## WHAT THE TASK REQUIRES
The records that follow should be retyped word for word.

## EXERCISE INPUTS

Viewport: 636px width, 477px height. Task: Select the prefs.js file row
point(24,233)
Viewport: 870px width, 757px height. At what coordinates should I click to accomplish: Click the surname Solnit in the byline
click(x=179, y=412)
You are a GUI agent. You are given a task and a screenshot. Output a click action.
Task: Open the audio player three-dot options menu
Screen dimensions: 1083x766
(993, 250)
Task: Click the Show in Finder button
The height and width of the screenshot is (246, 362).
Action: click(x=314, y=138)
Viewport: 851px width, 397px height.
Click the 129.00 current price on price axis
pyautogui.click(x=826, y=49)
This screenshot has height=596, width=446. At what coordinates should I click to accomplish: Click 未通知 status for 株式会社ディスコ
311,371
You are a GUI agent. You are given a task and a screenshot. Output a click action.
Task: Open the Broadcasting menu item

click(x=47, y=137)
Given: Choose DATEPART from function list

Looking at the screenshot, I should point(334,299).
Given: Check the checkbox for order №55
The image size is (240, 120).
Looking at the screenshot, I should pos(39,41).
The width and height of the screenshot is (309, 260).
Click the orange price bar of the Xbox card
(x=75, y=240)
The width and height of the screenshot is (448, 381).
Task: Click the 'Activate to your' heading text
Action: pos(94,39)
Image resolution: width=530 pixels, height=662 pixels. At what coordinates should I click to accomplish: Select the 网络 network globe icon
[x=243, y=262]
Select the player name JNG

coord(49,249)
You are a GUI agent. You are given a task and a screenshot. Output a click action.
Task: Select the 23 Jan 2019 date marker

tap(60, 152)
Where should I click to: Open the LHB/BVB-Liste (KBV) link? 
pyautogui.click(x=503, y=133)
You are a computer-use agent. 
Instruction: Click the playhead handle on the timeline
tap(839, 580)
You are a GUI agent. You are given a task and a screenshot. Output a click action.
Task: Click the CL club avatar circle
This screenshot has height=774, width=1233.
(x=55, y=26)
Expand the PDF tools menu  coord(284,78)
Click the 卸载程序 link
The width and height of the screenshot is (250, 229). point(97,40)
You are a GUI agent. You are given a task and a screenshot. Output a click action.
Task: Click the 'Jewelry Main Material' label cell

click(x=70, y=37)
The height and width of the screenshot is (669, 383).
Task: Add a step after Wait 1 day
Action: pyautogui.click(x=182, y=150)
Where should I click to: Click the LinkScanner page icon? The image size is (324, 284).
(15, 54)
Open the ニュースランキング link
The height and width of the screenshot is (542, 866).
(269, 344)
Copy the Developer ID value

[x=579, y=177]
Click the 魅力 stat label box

## WRITTEN ANSWER
Viewport: 636px width, 477px height. Task: Select the prefs.js file row
point(24,233)
Viewport: 870px width, 757px height. At what coordinates should I click to accomplish: Click the surname Solnit in the byline
click(x=179, y=412)
You are a GUI agent. You are given a task and a screenshot. Output a click action.
Task: Open the audio player three-dot options menu
Screen dimensions: 1083x766
(993, 250)
Task: Click the Show in Finder button
The height and width of the screenshot is (246, 362).
Action: click(x=314, y=138)
Viewport: 851px width, 397px height.
Click the 129.00 current price on price axis
pyautogui.click(x=826, y=49)
This screenshot has height=596, width=446. At what coordinates should I click to accomplish: Click 未通知 status for 株式会社ディスコ
311,371
You are a GUI agent. You are given a task and a screenshot. Output a click action.
Task: Open the Broadcasting menu item

click(x=47, y=137)
Given: Choose DATEPART from function list

Looking at the screenshot, I should point(334,299).
Given: Check the checkbox for order №55
The image size is (240, 120).
Looking at the screenshot, I should pos(39,41).
The width and height of the screenshot is (309, 260).
Click the orange price bar of the Xbox card
(x=75, y=240)
The width and height of the screenshot is (448, 381).
Task: Click the 'Activate to your' heading text
Action: pos(94,39)
Image resolution: width=530 pixels, height=662 pixels. At what coordinates should I click to accomplish: Select the 网络 network globe icon
[x=243, y=262]
Select the player name JNG

coord(49,249)
You are a GUI agent. You are given a task and a screenshot. Output a click action.
Task: Select the 23 Jan 2019 date marker

tap(60, 152)
Where should I click to: Open the LHB/BVB-Liste (KBV) link? 
pyautogui.click(x=503, y=133)
You are a computer-use agent. 
Instruction: Click the playhead handle on the timeline
tap(839, 580)
You are a GUI agent. You are given a task and a screenshot. Output a click action.
Task: Click the CL club avatar circle
This screenshot has height=774, width=1233.
(x=55, y=26)
Expand the PDF tools menu  coord(284,78)
Click the 卸载程序 link
The width and height of the screenshot is (250, 229). point(97,40)
You are a GUI agent. You are given a task and a screenshot. Output a click action.
Task: Click the 'Jewelry Main Material' label cell

click(x=70, y=37)
The height and width of the screenshot is (669, 383).
Task: Add a step after Wait 1 day
Action: pyautogui.click(x=182, y=150)
Where should I click to: Click the LinkScanner page icon? The image size is (324, 284).
(15, 54)
Open the ニュースランキング link
The height and width of the screenshot is (542, 866).
(269, 344)
Copy the Developer ID value

[x=579, y=177]
Click the 魅力 stat label box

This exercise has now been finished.